◆ **Exercise aim**
Reproduce the items below word for word, omitting the pictures.

(Stored items)
★ ★ ★ ★ ★ ★ ★

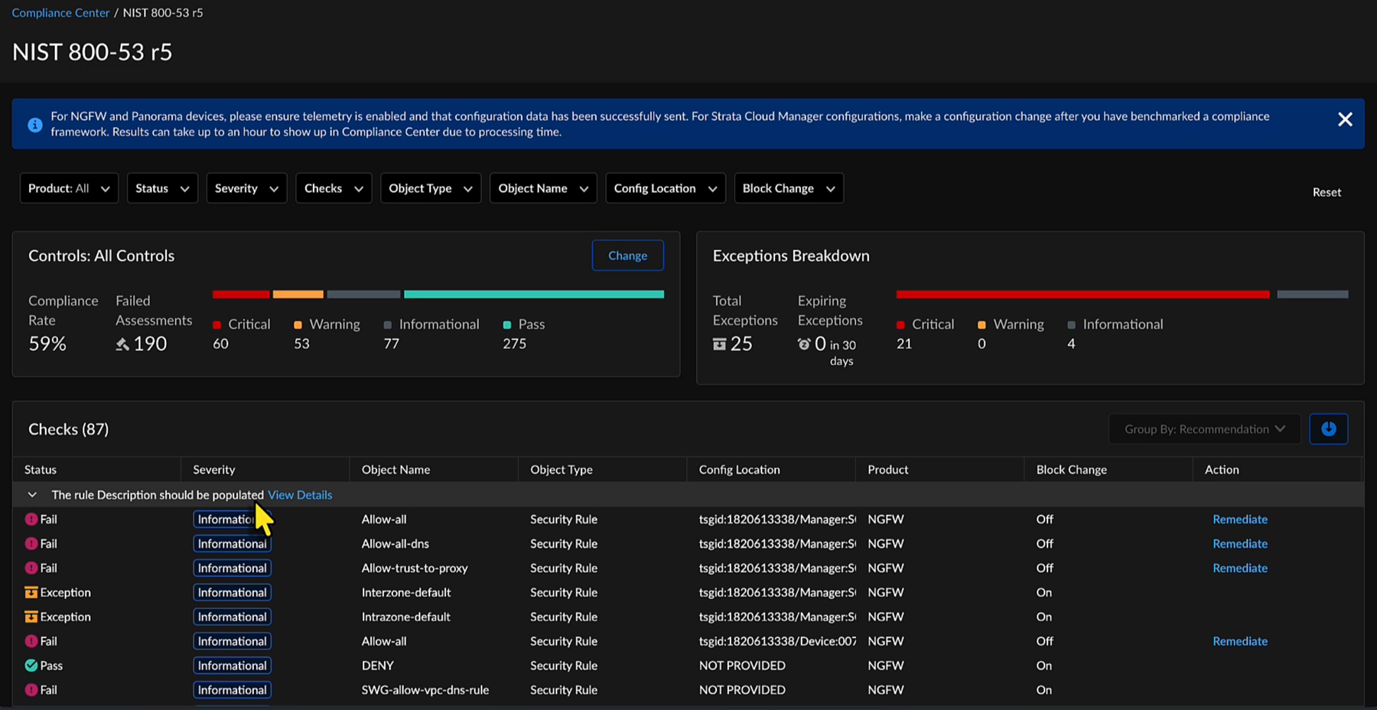Click the Fail status icon for Allow-all-dns
The width and height of the screenshot is (1377, 710).
click(31, 544)
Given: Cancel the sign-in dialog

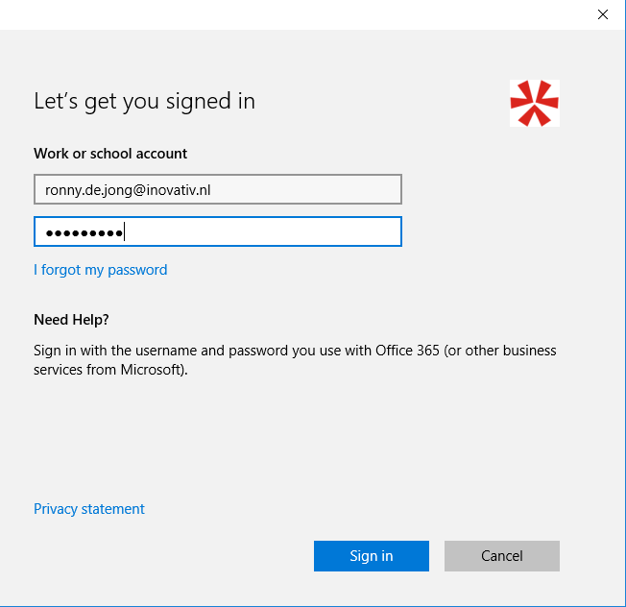Looking at the screenshot, I should (501, 556).
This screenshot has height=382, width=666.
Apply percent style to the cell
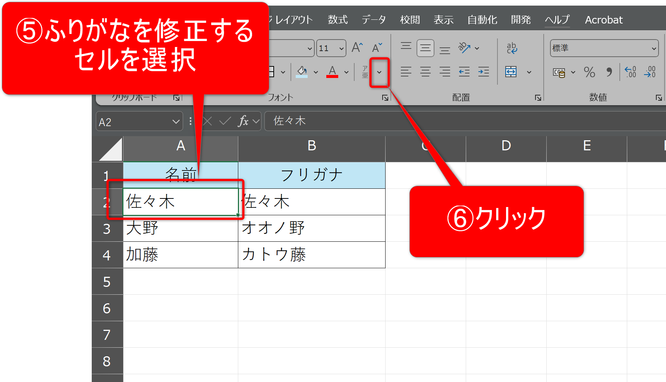589,72
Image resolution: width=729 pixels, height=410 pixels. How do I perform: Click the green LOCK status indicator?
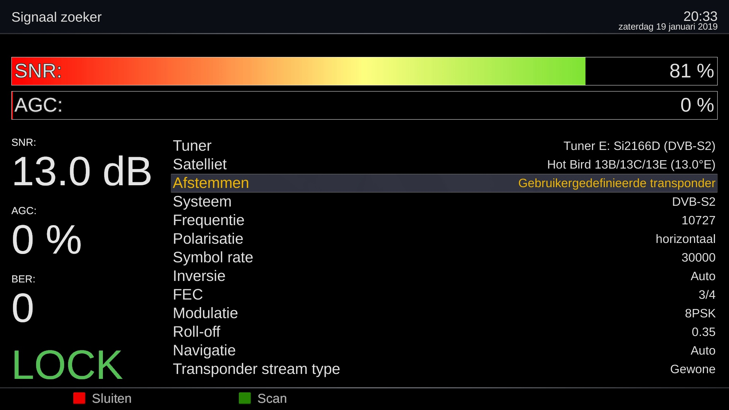(67, 365)
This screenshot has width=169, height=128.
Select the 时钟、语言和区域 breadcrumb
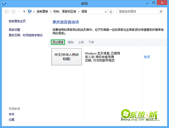tap(65, 12)
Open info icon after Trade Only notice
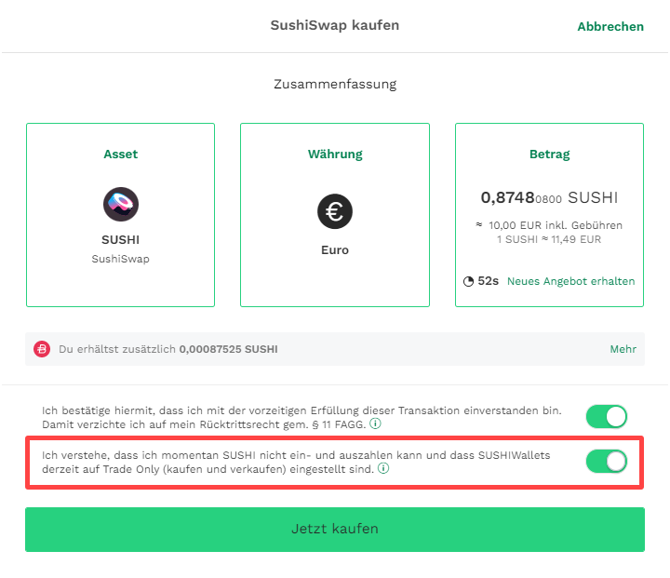Viewport: 670px width, 578px height. (x=383, y=468)
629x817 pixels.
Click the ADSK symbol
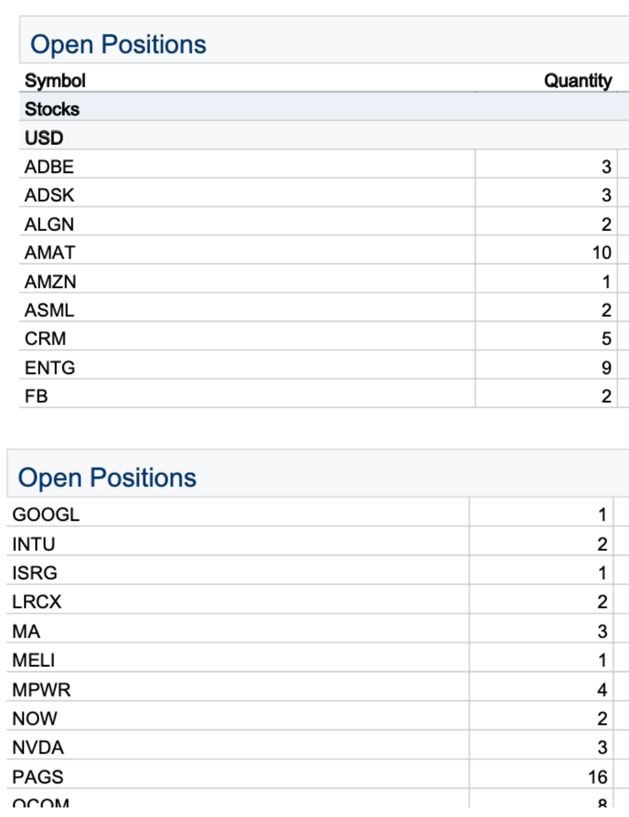49,195
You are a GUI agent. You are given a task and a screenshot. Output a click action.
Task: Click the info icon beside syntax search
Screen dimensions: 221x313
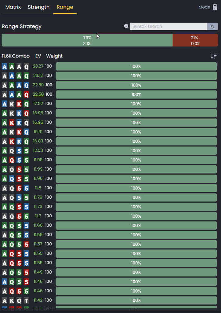[x=126, y=26]
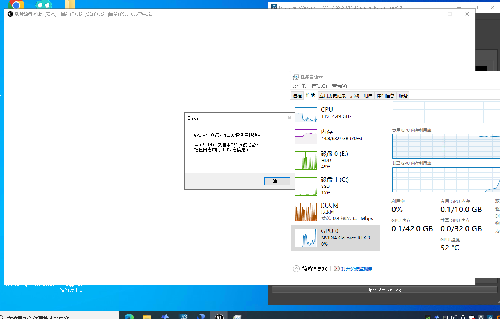Select the 以太网 Ethernet entry
Image resolution: width=500 pixels, height=319 pixels.
tap(336, 212)
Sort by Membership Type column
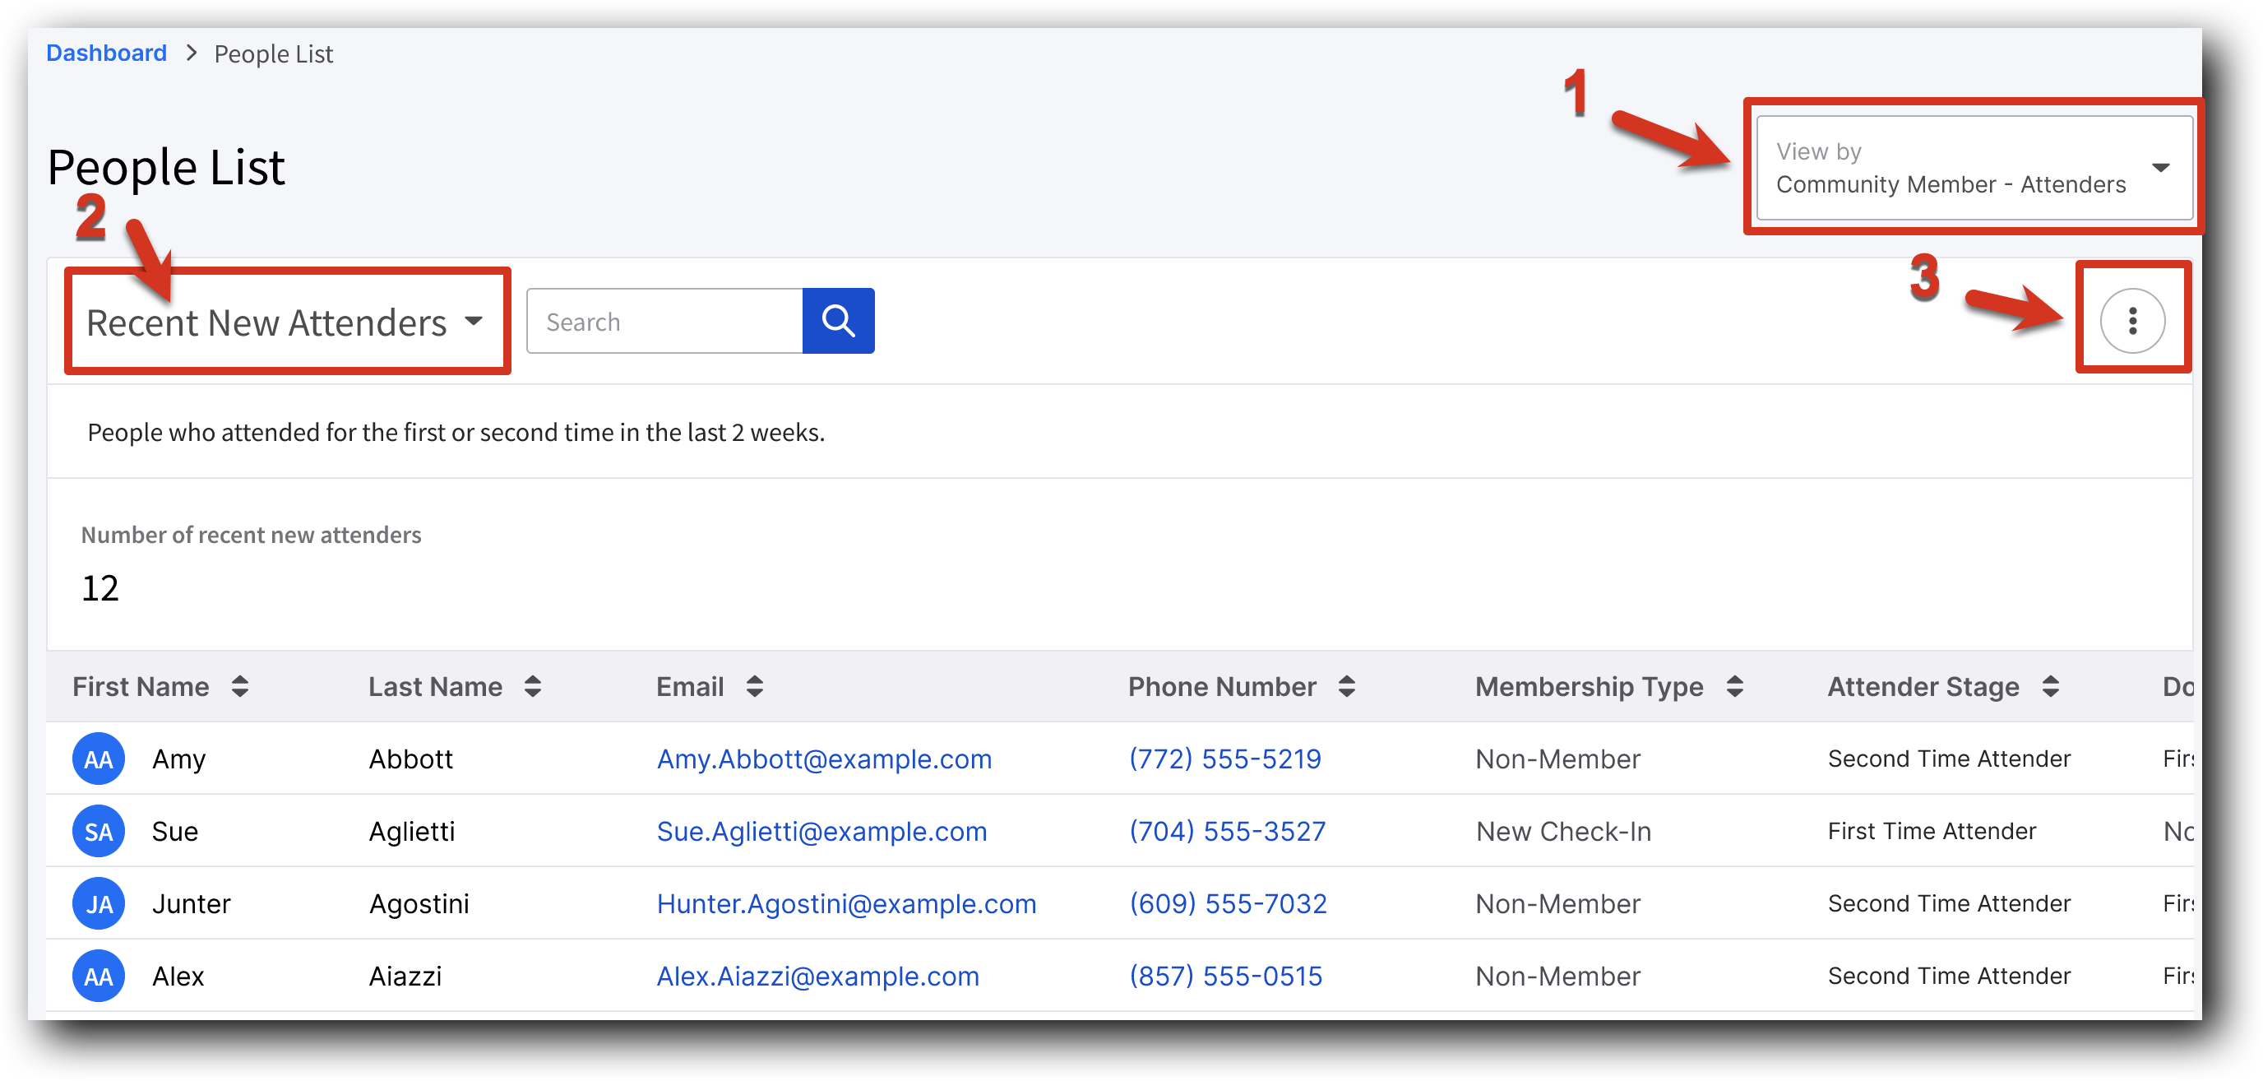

★ ★ ★ ★ ★ ★ ★

◆ **Solution to the problem**
Click the Fail status icon for Allow-all-dns
The width and height of the screenshot is (1377, 710).
click(31, 544)
Given: Cancel the sign-in dialog

Looking at the screenshot, I should (501, 556).
This screenshot has height=382, width=666.
Apply percent style to the cell
589,72
Image resolution: width=729 pixels, height=410 pixels. How do I perform: Click the green LOCK status indicator?
(67, 365)
This screenshot has width=169, height=128.
Select the 时钟、语言和区域 breadcrumb
tap(65, 12)
Open info icon after Trade Only notice
Viewport: 670px width, 578px height. (x=383, y=468)
629x817 pixels.
Click the ADSK symbol
49,195
You are a GUI agent. You are given a task and a screenshot. Output a click action.
Task: Click the info icon beside syntax search
Screen dimensions: 221x313
[x=126, y=26]
Select the 以太网 Ethernet entry
Image resolution: width=500 pixels, height=319 pixels.
tap(336, 212)
Sort by Membership Type column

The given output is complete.